O metabolismo do entecavir foi avaliado em testes in vivo e in vitro. O entecavir não é um substrato, inibidor ou indutor do sistema enzimático do citocromo P450 (CYP450). O entecavir não inibe nenhuma das principais enzimas CYP450 humanas: 1A2, 2C9, 2C19, 2D6, 3A4, 2B6 e 2E1 em concentrações até aproximadamente 10.000 vezes em humanos. concomitantemente, o entecavir não induz as enzimas CYP450 humanas: 1A2, 2C9, 2C19, 3A4, 3A5 e 2B6 em concentrações até aproximadamente 340 vezes em humanos. a administração de drogas metabolizadas por inibição ou indução do sistema CYP450 não tem efeito sobre a farmacocinética do entecavir. Além disso, a administração concomitante de entecavir não teve qualquer efeito sobre a farmacocinética dos substratos de CYP conhecidos.
Quando as interacções de entecavir com lamivudina, adefovir e tenofovir foram estudadas, não foi encontrada qualquer alteração na farmacocinética de estado estacionário do entecavir ou dos fármacos com os quais interagiu.

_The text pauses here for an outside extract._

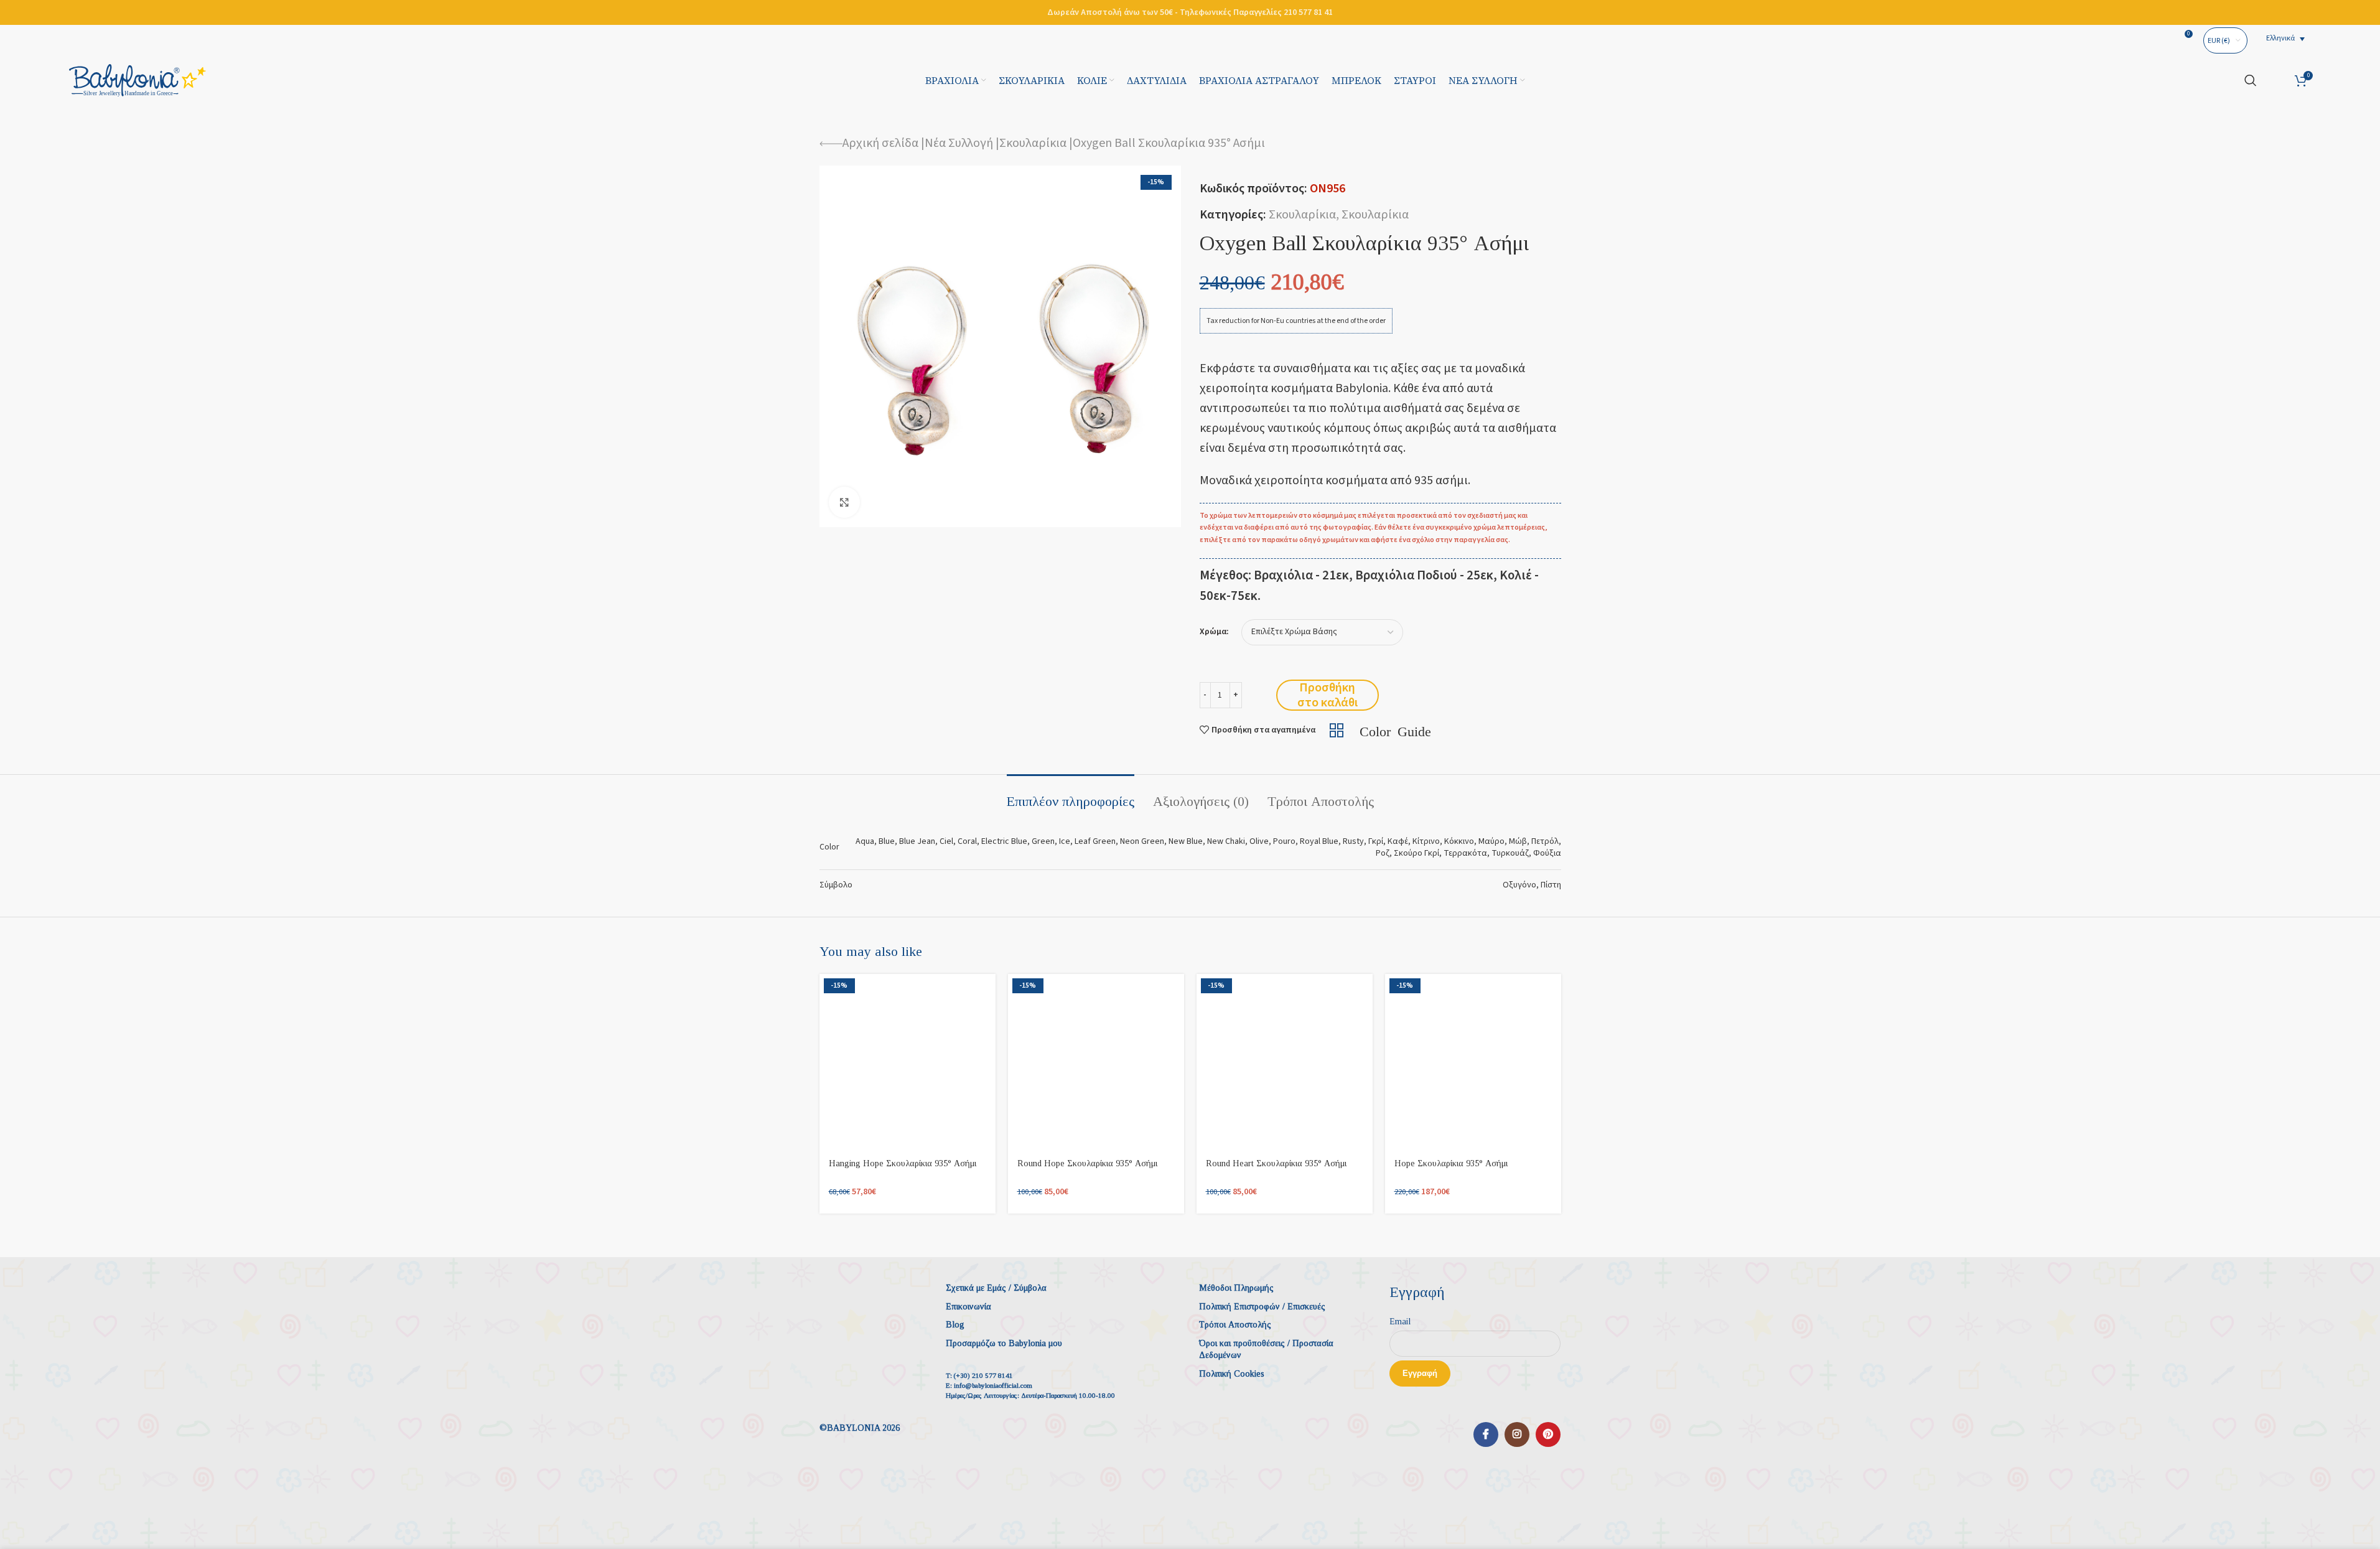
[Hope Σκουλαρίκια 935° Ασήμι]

Uma vez que o entecavir é eliminado principalmente pelos rins, a administração de medicamentos que reduzem a função renal ou competem pela secreção através do glomérulo activo pode aumentar os níveis sanguíneos de ambos os medicamentos. A administração concomitante de entecavir com lamivudina, adefovir e tenofovir não causa interacções medicamentosas significativas. A interacção do entecavir concomitante com outros fármacos que são limpos pelos rins ou que se sabe afectarem a função renal, não foi estudada. Os pacientes devem ser vigiados de perto quanto a reacções adversas quando tomam entecavir concomitantemente com tais medicamentos.
Pacientes pediátricos
As interacções medicamentosas têm sido estudadas apenas em adultos.
[Overdose de drogas].
Não houve relatos de overdose com entecavir. Não foi observado qualquer aumento na ocorrência de eventos adversos em populações saudáveis após uma dose única de até 40 mg ou doses múltiplas de 20 mg/dia durante 14 dias consecutivos. Se ocorrer uma overdose, os pacientes devem ser monitorizados quanto a indicadores de toxicidade e, se necessário, deve ser administrada terapia de apoio padrão.
Uma dose única de 1mg de entecavir eliminou aproximadamente 13% de entecavir após 4 horas de hemodiálise.
Farmacologia e Toxicologia
Efeitos farmacológicos
Microbiologia
Mecanismo de acção
O entecavir é um análogo de nucleósido de guanina que inibe a polimorfase do vírus da hepatite B (HBV). É fosforilado num trifosfato activo com uma meia-vida intracelular de 15 horas. Ao competir com a deoxiganina trifosfato, o substrato natural da polipéptidase do HBV, o entecavir trifosfato inibe as três actividades da polipéptidase viral (transcriptase inversa): (1) iniciação da polipéptidase do HBV; (2) formação da vertente negativa da transcrição inversa do mRNA pré-genómico; e (3) síntese da vertente positiva do ADN do HBV. O trifosfato de Entecavir é um fraco inibidor de alfa, beta e delta do ADN celular multimerase e do ADN gama mitocondrial multimerase com valores de Ki que vão de 18 a >160 μM.
Actividade antiviral
Em células humanas HepG2 transfectadas com vírus da hepatite do tipo selvagem B, a concentração necessária para inibir 50% da síntese de ADN viral (EC50) foi de 0,004 μM. O valor mediano de EC50 para entecavir contra estirpes de vírus resistentes à lamivudina (rtL180M, rtM204V) foi de 0,026 μM (intervalo 0,01 a 0,059 μM).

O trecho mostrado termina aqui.